Is this better than just asking a general LLM? +
Yes. General LLMs provide plausible-sounding text; the Prover provides verifiable steps. It forces the agent to perform calculations and explicitly state assumptions, making the output actionable and auditable.
How does the validate_engineering_compliance tool enforce specific US codes using the Engineering Compliance Prover? +
It forces the agent to cite specific standards (like ASCE 7-22) and sections. The tool requires defined inputs: scope, load assumptions, failure modes, and material tolerances. It won't accept 'industry standards' as valid input.
What kind of input data does the Engineering Compliance Prover need for a structural analysis? +
You must provide the project scope, all load assumptions (dead, live, wind, seismic), and the specific applicable code. The tool demands quantitative data like capacity-demand ratios and material grades.
Can the Engineering Compliance Prover handle multiple building codes simultaneously? +
The tool is designed to validate against a single, explicitly stated normative code.
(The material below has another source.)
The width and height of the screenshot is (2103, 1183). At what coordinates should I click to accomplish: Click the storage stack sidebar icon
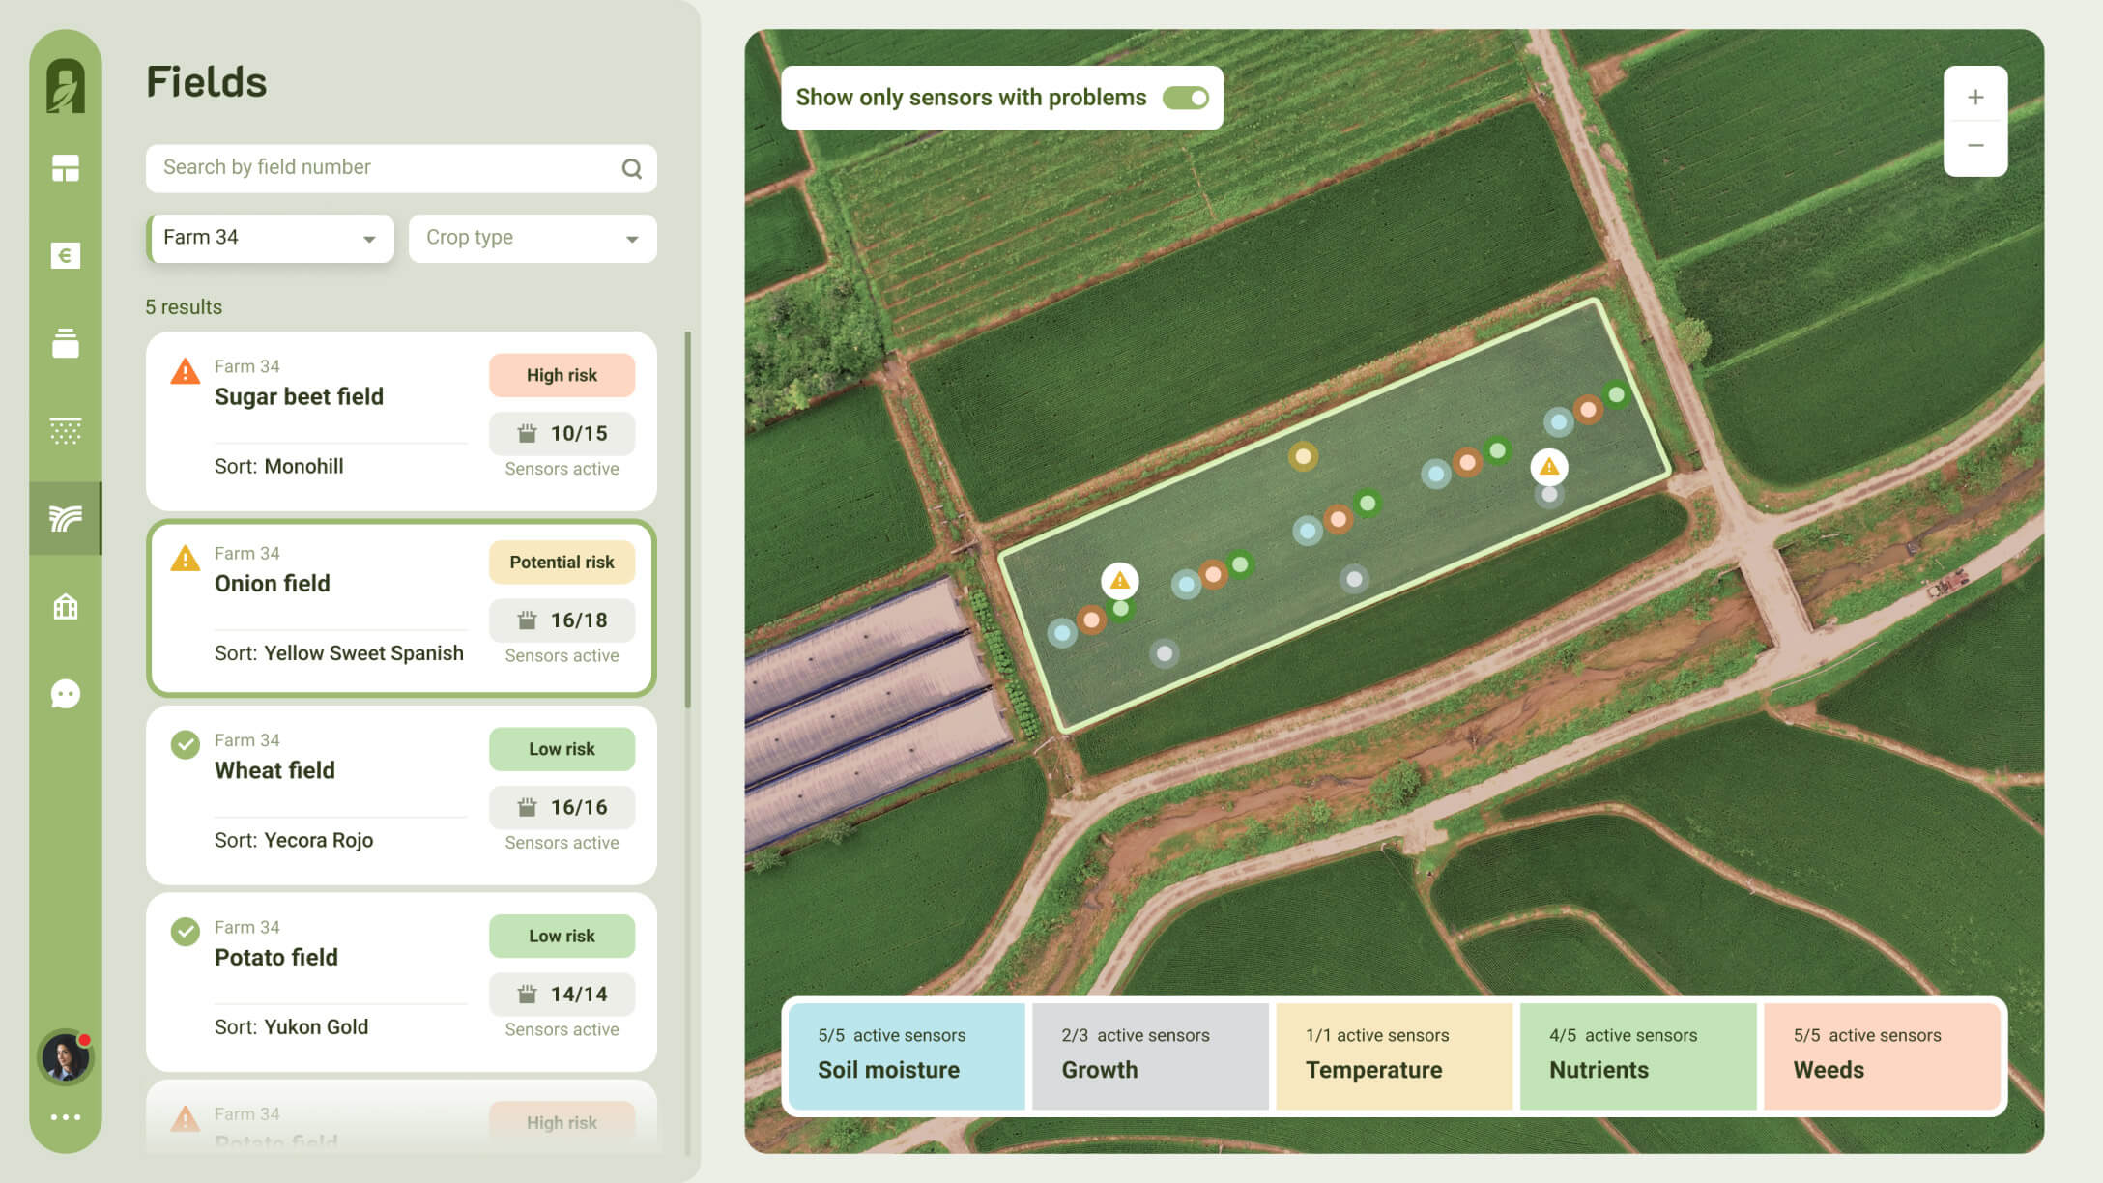[x=65, y=343]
You must define the precise standard (e.g., ACI 318) and the relevant sections for the analysis to proceed.
What happens if the validate_engineering_compliance tool fails during an analysis? +
A failure means your engineering analysis has a structural deficiency. The output forces you to identify the deficiency and correct it before the agent can provide a final conclusion or recommendation.
Can this MCP run FEA simulations or structural math? +
No. This is a strictly stateless reasoning gatekeeper. It does not perform mathematical structural analysis or run simulations. It validates the structural logic of the AI's engineering reasoning based on the inputs provided, ensuring no assumptions are skipped.
Why did the Prover reject my design with CODE_COMPLIANCE_BLIND? +
Because the reasoning relied on vague appeals like 'industry standards' or 'standard engineering practice'. To pass the Prover, you must cite specific US codes (e.g., ASCE 7-22, AISC 360-16) and applicable sections.
What happens if I omit material grades? +
The Prover will reject the design with TOLERANCE_OMITTED. In engineering, 'steel' or 'concrete' is not a specification. You must specify exact grades like 'ASTM A992' or '4000 psi compressive strength'.